On July 7, 2023, a team of NLP researchers from China have introduced BigTranslate, a large language model (LLM) that augments the capabilities of existing models to support multilingual translation across over 100 languages and has been made available on GitHub.
The group’s members are affiliated with the Institute of Automation Chinese Academy of Sciences, the School of Artificial Intelligence at the University of Chinese Academy of Sciences, and Wuhan AI Research.
Building on the foundation of LLaMA, an LLM introduced by Meta AI in February 2023, the researchers say BigTranslate is a unified solution designed to handle the translation of low-resource languages with high accuracy.
According to the researchers, BigTranslate’s strength lies in its focused training on Chinese and a large-scale parallel dataset of 102 languages.
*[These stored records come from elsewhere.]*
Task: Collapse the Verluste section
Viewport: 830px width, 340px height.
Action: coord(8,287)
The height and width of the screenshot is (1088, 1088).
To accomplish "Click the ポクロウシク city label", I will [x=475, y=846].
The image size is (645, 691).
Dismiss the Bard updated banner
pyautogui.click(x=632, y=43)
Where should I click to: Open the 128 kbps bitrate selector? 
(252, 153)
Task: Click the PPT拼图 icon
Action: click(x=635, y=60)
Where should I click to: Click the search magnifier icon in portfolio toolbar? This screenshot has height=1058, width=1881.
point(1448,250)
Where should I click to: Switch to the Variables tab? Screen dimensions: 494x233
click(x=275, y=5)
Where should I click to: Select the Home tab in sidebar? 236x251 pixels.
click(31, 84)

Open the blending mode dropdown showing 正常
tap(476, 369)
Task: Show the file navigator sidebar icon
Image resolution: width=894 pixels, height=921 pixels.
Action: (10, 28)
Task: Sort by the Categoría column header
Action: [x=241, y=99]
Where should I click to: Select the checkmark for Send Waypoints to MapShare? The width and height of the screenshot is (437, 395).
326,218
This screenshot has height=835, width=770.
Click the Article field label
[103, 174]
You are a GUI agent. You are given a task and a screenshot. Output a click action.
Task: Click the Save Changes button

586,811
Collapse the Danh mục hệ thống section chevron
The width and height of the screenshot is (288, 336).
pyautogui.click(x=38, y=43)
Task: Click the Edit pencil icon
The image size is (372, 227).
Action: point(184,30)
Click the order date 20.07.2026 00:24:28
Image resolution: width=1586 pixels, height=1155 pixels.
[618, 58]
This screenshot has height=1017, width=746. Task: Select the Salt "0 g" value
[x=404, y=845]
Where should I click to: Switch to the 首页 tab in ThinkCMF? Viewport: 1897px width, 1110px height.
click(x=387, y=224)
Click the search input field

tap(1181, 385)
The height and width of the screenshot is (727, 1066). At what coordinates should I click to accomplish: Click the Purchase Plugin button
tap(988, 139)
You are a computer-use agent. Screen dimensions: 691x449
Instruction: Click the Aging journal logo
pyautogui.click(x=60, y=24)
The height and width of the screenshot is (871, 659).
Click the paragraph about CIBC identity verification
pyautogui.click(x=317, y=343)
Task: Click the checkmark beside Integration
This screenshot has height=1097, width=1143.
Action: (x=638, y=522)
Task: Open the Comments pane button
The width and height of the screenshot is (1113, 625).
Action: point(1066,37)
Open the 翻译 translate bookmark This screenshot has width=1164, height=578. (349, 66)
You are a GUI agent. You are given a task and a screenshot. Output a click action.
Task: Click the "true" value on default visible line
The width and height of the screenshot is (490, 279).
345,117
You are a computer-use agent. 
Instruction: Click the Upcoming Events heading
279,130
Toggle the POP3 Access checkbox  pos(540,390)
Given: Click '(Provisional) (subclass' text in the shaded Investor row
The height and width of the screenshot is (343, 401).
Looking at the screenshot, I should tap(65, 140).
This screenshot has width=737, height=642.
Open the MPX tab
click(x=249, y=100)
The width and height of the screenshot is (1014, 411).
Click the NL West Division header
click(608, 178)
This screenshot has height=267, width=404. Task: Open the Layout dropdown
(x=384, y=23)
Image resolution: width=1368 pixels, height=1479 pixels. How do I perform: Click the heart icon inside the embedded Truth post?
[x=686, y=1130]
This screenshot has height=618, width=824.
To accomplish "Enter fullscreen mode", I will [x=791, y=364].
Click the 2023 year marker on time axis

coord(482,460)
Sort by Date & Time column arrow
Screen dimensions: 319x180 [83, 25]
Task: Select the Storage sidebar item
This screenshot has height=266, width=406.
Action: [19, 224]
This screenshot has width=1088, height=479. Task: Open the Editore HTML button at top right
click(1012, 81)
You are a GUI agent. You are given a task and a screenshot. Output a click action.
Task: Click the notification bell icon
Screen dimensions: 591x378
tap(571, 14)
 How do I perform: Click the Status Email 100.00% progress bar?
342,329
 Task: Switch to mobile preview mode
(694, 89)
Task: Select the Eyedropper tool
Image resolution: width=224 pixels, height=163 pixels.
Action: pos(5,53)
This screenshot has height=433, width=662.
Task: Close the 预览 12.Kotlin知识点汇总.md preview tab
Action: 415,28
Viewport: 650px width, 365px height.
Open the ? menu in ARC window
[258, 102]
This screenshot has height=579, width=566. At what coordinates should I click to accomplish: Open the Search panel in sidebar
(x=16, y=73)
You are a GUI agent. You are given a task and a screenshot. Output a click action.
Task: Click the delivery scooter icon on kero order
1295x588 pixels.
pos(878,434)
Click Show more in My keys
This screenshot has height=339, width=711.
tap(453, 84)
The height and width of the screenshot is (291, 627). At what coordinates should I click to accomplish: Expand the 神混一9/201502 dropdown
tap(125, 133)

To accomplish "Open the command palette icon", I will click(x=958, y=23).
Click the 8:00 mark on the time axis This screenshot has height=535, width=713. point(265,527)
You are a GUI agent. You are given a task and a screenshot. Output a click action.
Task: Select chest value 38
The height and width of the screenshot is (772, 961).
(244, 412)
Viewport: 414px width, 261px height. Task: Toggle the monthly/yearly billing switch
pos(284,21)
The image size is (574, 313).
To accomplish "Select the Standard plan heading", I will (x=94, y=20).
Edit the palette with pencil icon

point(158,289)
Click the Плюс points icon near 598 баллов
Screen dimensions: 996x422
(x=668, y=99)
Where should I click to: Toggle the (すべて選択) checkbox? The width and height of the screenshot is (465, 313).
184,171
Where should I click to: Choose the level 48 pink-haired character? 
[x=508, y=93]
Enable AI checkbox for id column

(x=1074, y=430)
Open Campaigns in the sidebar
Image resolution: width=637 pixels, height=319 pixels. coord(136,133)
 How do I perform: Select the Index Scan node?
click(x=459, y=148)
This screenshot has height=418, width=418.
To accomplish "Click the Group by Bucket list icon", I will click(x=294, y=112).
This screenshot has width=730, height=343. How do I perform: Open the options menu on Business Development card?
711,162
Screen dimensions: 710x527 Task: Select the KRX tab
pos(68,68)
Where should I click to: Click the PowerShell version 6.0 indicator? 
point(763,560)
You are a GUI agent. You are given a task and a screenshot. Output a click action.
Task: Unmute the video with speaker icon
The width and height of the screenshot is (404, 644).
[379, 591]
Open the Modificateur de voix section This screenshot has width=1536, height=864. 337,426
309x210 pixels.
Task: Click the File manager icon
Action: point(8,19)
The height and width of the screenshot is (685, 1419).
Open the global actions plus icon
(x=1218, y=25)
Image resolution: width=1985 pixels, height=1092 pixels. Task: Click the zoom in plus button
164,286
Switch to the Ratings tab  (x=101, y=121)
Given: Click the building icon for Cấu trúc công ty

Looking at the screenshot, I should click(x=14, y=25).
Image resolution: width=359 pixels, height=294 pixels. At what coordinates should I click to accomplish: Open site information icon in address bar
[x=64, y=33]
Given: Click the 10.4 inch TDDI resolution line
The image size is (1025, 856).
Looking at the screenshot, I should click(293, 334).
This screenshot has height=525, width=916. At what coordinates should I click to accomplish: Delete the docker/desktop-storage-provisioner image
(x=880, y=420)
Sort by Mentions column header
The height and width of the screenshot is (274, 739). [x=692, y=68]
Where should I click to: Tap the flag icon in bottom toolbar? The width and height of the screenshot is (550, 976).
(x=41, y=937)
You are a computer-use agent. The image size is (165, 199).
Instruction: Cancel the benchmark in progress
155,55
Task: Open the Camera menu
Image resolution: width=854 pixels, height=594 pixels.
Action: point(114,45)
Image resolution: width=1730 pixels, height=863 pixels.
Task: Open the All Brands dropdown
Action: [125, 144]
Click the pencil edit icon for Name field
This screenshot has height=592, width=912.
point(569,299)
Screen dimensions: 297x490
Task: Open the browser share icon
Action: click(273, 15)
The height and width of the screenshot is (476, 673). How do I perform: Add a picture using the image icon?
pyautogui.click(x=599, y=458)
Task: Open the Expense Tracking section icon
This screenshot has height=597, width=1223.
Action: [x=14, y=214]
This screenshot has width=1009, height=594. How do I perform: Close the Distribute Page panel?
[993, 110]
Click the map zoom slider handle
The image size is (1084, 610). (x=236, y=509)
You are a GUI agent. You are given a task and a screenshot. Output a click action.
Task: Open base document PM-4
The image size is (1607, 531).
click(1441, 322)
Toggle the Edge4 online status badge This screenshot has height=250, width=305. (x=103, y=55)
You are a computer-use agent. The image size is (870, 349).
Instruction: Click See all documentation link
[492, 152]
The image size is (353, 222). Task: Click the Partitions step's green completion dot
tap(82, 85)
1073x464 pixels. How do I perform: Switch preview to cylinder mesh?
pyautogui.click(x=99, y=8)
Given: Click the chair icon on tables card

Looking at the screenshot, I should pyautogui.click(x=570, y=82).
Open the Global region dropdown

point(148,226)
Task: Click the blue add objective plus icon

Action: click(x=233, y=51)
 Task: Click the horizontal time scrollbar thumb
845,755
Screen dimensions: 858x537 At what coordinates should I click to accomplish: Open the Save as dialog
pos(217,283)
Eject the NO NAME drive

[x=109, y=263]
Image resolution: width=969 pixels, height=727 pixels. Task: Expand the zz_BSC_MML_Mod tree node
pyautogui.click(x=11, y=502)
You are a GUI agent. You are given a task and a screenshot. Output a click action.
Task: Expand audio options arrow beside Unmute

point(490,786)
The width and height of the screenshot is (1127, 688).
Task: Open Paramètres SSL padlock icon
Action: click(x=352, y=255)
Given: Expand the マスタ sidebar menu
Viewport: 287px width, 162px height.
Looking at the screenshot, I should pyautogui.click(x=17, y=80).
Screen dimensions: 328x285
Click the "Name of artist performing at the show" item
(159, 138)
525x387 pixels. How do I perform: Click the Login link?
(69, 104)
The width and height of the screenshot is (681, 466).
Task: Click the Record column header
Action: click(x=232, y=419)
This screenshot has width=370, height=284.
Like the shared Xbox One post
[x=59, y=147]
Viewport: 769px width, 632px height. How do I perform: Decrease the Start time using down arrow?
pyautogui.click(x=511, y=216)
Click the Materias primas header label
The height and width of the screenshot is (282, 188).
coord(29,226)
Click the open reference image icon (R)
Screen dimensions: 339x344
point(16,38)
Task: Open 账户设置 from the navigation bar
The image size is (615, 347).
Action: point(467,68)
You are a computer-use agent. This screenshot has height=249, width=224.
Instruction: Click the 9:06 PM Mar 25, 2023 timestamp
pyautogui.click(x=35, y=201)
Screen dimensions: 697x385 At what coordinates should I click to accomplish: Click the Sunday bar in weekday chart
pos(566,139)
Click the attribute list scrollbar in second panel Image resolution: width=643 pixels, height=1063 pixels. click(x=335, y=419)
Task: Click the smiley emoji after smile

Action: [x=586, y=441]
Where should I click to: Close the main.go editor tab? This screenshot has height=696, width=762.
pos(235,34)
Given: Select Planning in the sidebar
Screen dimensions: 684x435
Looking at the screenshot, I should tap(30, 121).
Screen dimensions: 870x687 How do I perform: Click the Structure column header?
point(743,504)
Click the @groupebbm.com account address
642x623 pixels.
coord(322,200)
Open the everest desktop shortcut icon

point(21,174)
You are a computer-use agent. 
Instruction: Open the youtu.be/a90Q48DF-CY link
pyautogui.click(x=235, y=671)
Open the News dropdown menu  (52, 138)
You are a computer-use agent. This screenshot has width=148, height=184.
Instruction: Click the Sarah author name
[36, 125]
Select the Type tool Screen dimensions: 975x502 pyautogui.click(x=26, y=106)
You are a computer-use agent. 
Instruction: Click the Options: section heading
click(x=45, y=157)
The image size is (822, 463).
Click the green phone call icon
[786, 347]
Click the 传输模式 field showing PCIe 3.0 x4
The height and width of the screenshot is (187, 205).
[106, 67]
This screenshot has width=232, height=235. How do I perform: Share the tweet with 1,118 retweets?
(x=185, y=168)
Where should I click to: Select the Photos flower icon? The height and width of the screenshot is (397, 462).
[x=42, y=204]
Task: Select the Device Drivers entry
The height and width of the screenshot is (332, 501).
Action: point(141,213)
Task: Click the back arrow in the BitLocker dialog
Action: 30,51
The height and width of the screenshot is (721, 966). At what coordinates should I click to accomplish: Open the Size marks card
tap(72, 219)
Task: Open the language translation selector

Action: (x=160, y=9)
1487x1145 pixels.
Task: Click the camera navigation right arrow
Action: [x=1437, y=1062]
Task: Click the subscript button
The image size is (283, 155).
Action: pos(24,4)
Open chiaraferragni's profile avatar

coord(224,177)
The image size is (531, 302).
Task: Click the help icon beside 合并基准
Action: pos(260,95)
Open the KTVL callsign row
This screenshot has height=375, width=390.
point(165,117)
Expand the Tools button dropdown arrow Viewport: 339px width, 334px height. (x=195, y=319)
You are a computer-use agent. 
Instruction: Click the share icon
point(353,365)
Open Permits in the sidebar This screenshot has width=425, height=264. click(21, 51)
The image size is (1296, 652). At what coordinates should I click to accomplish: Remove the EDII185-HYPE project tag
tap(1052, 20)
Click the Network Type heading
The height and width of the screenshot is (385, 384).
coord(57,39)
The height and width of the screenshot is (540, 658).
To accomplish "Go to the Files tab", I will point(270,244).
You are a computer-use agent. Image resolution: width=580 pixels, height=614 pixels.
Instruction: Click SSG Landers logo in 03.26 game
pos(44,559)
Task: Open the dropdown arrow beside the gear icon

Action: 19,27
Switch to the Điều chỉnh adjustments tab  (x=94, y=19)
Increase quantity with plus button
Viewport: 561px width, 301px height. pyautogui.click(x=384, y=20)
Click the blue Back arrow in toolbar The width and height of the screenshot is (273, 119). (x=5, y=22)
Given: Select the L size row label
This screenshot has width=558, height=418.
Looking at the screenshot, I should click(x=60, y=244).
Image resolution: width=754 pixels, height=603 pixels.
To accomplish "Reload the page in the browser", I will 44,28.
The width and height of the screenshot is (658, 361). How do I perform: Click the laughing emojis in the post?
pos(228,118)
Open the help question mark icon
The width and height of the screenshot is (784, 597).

This methodology not only boosts its proficiency in Chinese (a language for which LLaMA previously demonstrated less than satisfactory results in understanding and generation) but also balances its competence across high-resource and low-resource languages.
To bolster BigTranslate’s multilingual competency, the researchers built a rich, parallel corpus dataset comprising 102 languages. This corpus was drawn from various public and proprietary sources, ensuring a broad linguistic foundation.
Recognizing the potential imbalance between language pairs, the team adhered to a data augmentation strategy. This allowed for greater inclusion of underrepresented language directions, creating a balanced and comprehensive corpus for more accurate translations.
In the endeavor to measure BigTranslate’s effectiveness, comprehensive multilingual translation experiments were conducted across all 102 supported languages. The team tested the model against widely recognized translation systems like Google Translate and ChatGPT, analyzing translations from a multitude of languages into English or Chinese.
The evaluation revealed that BigTranslate manages to surpass ChatGPT’s BLEU scores, a standard measure of translation quality, in nine language pairs.
Matching Google Translate
Taking the assessment a step further, the researchers utilized an automatic evaluation with GPT-4, focusing on the semantic similarity and style consistency between the source and the translation. As a result, BigTranslate closely matched Google Translate in many language pairs, the researchers claim.
Given its proficiency in translating languages such as Tibetan and Mongolian, BigTranslate may find adoption in the domestic Chinese market.
BigTranslate is just one example of the thousands of models being open-sourced on platforms such as GitHub or Hugging Face. Testifying before the US Congress in late June 2023, Hugging Face CEO Clement Delangue told lawmakers that on his platform alone, researchers and developers have shared over 200,000 models so far, with about 5,000 new ones being added every week.
Delangue specifically highlighted the translation of low-resource languages as a key use case of models shared on his platform. However, BigTranslate will likely not be able to rest on its Tibetan and Mongolian laurels for long.
Just as this article went to press, China-based Alibaba Group released POLYLM, which seeks to “transfer general knowledge to low-resource languages while maintaining the advantage of high-resource language in the model.” Many more models will follow.